“I CANNOT WAIT!”
“You will have to.”
“Wait? What? Why?”
Three out of four days with a “rock star” badge at daycare. Perhaps, after a few rough weeks of getting sick and a crazy vacation and summer camp schedule), we’re back on track.
But back on track for what? Are we still waiting for a magical cure for autism?
We’ll be celebrating two years on our no-sugar, et. al., diet next month. The countless times I’ve heard, “it’s a marathon, not a sprint,” ring in my ears–it hasn’t been easy, but I’ve tried to patiently wait. And hope. And wait.
And waiting is not easy.
Which, ironically, is the title of one of our favorite bedtime books right now. In fact, all of Mo Willems’s Piggie and Elephant books are on repeat in our stack, especially My New Friend Is So Fun, and My Friend Is Sad. I love them because they’re simple and straight-forward; no metaphors or veiled morals like Planet Kindergarten or The Lorax (which are both awesome, too, but there’s something satisfying about picking up a book called A Big Guy Took My Ball and thinking, aha!…I bet I know what this will be about!)
As I read Waiting Is Not Easy to Logan and Sadie, I kind of wish we’d had it two years ago. I see myself in Gerald, the elephant who struggles to wait for his friend’s surprise.
“I am done waiting! I do not think your surprise is worth it! I will not wait anymore!” [Insert the kid-lit equivalent of the sigh of poetic whitespace.] “OK. I will wait some more.”
“It will be worth it,” Piggie promises him.
We have seen progress, undoubtedly. A lot of progress. A friend told me a question that had been important for her when her son was young was, “What are you afraid of?” We were asked by one of the MAPS doctors we saw, “What are you doing here?” And now I begin to ask myself, “What am I waiting for?”

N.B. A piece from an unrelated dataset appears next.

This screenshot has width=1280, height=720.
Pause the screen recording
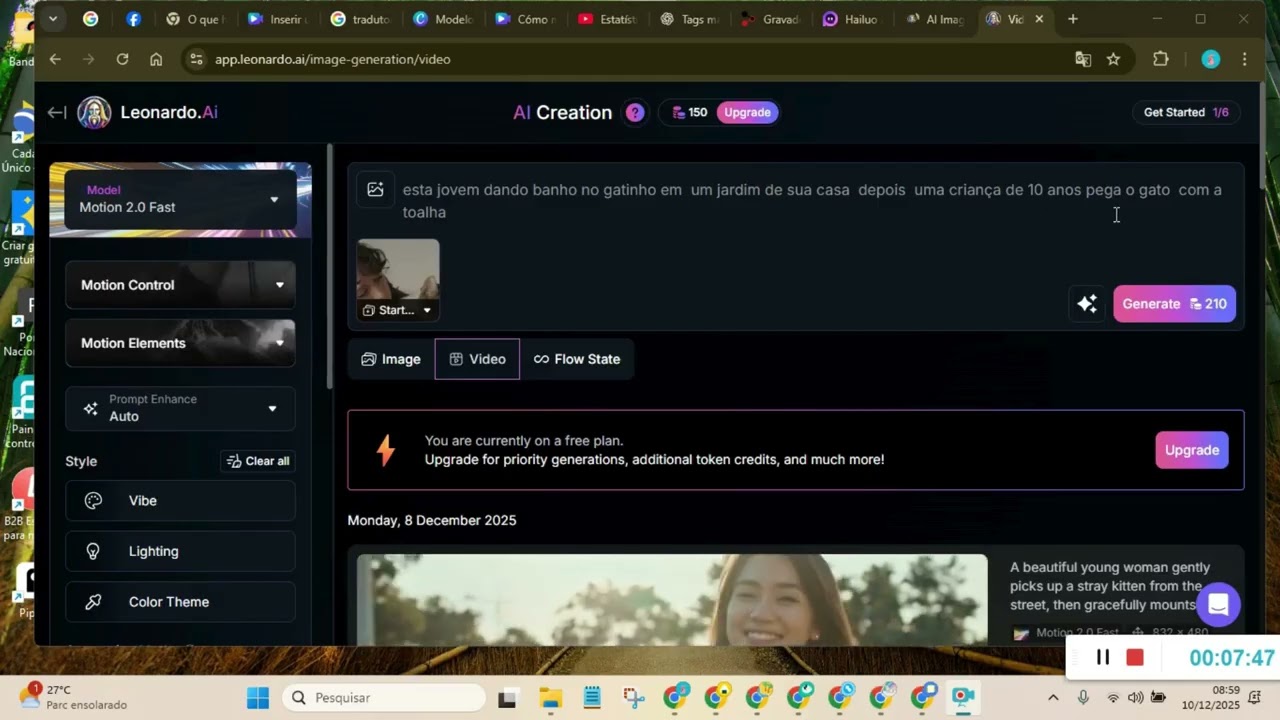[1103, 657]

Next month Logan will begin kindergarten with roughly just over an hour’s worth of special ed support throughout the week. Am I waiting for it to be zero? Will that feel as though our changes have been successful?
Am I waiting for five out of five “rock star” days at daycare? I don’t think other children even earn rock star badges from the teacher that often. The things that trip Logan up from earning one — or losing one — include extreme silliness, not following directions, and anti-social behavior, saying things like, “I just want to play by myself. I don’t like anybody.” Polite conversations are still hard, too, with and I don’t know that I’ve ever seen him smile at another child or show a real interest in someone else.
Am I waiting for him to make a friend, to arrive at daycare or school at the end of the day to pick him up and find him engrossed in joint play (not parallel play*) with a peer? Laughing and exchanging, back and forth, ideas about where their toy cars should be driving and conversations the pretend drivers are having?
Will two more years make any difference, or has the window been closed, as some people say happens around age 5? Should we wait some more, or abandon ship?
So often–daily–I feel lost as to what to do. And in that uncertainty, I somewhat reluctantly resign myself to the fact that I don’t really know what else to do but wait. Just like Gerald.
“Oh, well. If I have to wait, I will wait.
“…I am waiting.
“…I am waiting…”
“Mom!” Sadie cries from the backseat of our van as we drive home. “We forgot my rocketship painting at daycare!” Into her mouth goes the thumb as worry stretches across her pretty face.
“No, honey–Miss Cathy hung it on the wall,” I assured her. “You can show it to me tomorrow morning!”
“I cannot wait to see it!” Logan announces, and though I’m watching out the windshield, I can hear that slight smile in his voice and see the twinkle in his eye, a sure-fire give-away that he’s wondering if anyone will understand a reference he’s making.
“Well, you will have to!” Sadie laughs, catching on and quoting the book, too. We all laugh together.
“I bet it’s a wonderful painting,” I tell Sadie.
“Yeah, I bet you did a great job,” Logan tells her.
My heart soars.
* Parallel play is where a child plays next to another child, perhaps both playing cars, but doesn’t really play with the other child. It’s common for children with autism to find it incredibly hard to actually engage and play with others, which would be known as joint play.